*** RECORDS TO USE Section Begins ***
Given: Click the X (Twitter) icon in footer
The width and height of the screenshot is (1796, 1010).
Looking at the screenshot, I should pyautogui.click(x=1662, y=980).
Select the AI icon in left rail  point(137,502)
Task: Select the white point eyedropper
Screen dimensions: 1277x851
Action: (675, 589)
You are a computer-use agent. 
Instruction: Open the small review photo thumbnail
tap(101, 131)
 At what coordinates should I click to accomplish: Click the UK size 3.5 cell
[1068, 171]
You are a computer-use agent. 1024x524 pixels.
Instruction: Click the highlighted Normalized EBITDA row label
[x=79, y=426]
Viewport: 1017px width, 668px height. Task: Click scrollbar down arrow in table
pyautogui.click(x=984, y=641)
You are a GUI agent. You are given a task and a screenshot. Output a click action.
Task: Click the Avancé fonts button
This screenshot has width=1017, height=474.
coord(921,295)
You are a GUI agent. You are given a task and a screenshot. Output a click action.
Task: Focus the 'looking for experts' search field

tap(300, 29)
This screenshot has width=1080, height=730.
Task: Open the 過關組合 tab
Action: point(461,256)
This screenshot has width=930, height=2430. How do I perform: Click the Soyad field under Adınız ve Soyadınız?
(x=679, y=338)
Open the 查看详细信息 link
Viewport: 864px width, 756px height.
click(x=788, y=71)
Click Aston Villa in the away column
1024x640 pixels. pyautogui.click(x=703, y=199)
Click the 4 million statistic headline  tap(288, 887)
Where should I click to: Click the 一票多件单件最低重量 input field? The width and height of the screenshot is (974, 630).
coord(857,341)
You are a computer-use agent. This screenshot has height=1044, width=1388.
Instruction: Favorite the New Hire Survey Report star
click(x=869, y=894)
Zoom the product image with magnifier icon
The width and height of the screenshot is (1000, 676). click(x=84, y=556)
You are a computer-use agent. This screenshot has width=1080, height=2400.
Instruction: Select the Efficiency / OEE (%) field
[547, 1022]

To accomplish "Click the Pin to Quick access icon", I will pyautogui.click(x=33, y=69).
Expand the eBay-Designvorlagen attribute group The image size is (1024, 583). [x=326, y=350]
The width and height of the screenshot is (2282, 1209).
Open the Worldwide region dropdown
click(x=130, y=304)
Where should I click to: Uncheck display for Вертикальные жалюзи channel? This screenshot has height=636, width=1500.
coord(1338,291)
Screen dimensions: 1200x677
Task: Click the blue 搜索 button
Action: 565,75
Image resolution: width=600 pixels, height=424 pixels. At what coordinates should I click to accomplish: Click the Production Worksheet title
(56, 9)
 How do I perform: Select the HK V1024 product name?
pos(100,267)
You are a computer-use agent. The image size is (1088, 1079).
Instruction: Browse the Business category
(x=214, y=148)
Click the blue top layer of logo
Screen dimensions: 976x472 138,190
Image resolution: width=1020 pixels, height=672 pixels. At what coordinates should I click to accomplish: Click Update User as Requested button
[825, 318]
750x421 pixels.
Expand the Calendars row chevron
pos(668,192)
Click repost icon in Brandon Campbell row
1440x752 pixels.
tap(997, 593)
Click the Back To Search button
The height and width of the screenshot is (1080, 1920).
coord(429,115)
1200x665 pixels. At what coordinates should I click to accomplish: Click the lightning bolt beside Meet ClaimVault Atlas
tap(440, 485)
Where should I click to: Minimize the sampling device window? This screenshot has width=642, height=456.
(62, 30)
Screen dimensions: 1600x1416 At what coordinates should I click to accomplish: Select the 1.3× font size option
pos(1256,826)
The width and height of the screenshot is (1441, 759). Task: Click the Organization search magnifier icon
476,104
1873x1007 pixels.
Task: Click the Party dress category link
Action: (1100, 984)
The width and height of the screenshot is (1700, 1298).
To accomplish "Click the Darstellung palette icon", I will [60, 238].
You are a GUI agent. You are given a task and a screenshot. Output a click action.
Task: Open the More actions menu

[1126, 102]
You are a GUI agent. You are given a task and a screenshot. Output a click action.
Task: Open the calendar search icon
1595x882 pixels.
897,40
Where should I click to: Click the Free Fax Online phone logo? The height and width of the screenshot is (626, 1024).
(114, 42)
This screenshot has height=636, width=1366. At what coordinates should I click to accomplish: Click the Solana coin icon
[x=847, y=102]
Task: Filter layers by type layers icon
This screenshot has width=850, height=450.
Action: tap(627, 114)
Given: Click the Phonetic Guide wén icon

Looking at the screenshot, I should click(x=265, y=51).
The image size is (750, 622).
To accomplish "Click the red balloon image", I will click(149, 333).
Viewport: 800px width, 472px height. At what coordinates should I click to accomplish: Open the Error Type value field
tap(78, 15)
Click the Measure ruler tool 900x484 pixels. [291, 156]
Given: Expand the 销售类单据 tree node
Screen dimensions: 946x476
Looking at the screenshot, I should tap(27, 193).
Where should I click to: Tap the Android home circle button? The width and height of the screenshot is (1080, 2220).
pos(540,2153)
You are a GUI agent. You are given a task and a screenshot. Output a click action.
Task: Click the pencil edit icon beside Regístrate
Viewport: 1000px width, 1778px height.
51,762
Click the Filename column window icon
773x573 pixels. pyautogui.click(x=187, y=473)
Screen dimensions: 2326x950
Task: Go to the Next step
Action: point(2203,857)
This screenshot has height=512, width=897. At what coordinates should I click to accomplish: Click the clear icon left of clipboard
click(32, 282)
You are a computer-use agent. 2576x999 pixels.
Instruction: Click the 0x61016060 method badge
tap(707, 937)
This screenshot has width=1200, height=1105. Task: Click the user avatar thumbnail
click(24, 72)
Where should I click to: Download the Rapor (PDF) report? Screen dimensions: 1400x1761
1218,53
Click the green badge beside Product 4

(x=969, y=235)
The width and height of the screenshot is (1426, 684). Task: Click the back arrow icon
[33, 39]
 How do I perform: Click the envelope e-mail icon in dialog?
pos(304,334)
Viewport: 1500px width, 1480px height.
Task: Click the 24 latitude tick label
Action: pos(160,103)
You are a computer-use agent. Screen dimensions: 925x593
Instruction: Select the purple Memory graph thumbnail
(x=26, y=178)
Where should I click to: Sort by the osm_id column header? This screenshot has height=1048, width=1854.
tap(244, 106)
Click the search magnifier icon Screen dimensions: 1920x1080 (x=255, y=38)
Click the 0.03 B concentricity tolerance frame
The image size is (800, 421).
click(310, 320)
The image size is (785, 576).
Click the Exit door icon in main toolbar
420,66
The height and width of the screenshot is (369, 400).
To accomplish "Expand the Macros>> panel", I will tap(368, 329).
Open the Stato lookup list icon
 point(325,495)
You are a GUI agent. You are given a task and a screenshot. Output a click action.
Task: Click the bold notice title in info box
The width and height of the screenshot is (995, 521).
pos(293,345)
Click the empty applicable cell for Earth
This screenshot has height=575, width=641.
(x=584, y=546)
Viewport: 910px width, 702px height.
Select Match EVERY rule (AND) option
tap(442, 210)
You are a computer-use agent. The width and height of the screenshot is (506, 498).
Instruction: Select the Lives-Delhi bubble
*** RECORDS TO USE Section Ends ***
Return every line above that contains the word "will".

● SOLUTION TO THE EXERCISE:
To accomplish "Click the Pin to Quick access icon", I will pyautogui.click(x=33, y=69).
To accomplish "Click the Darstellung palette icon", I will [60, 238].
To accomplish "Click the red balloon image", I will click(149, 333).
To accomplish "Expand the Macros>> panel", I will tap(368, 329).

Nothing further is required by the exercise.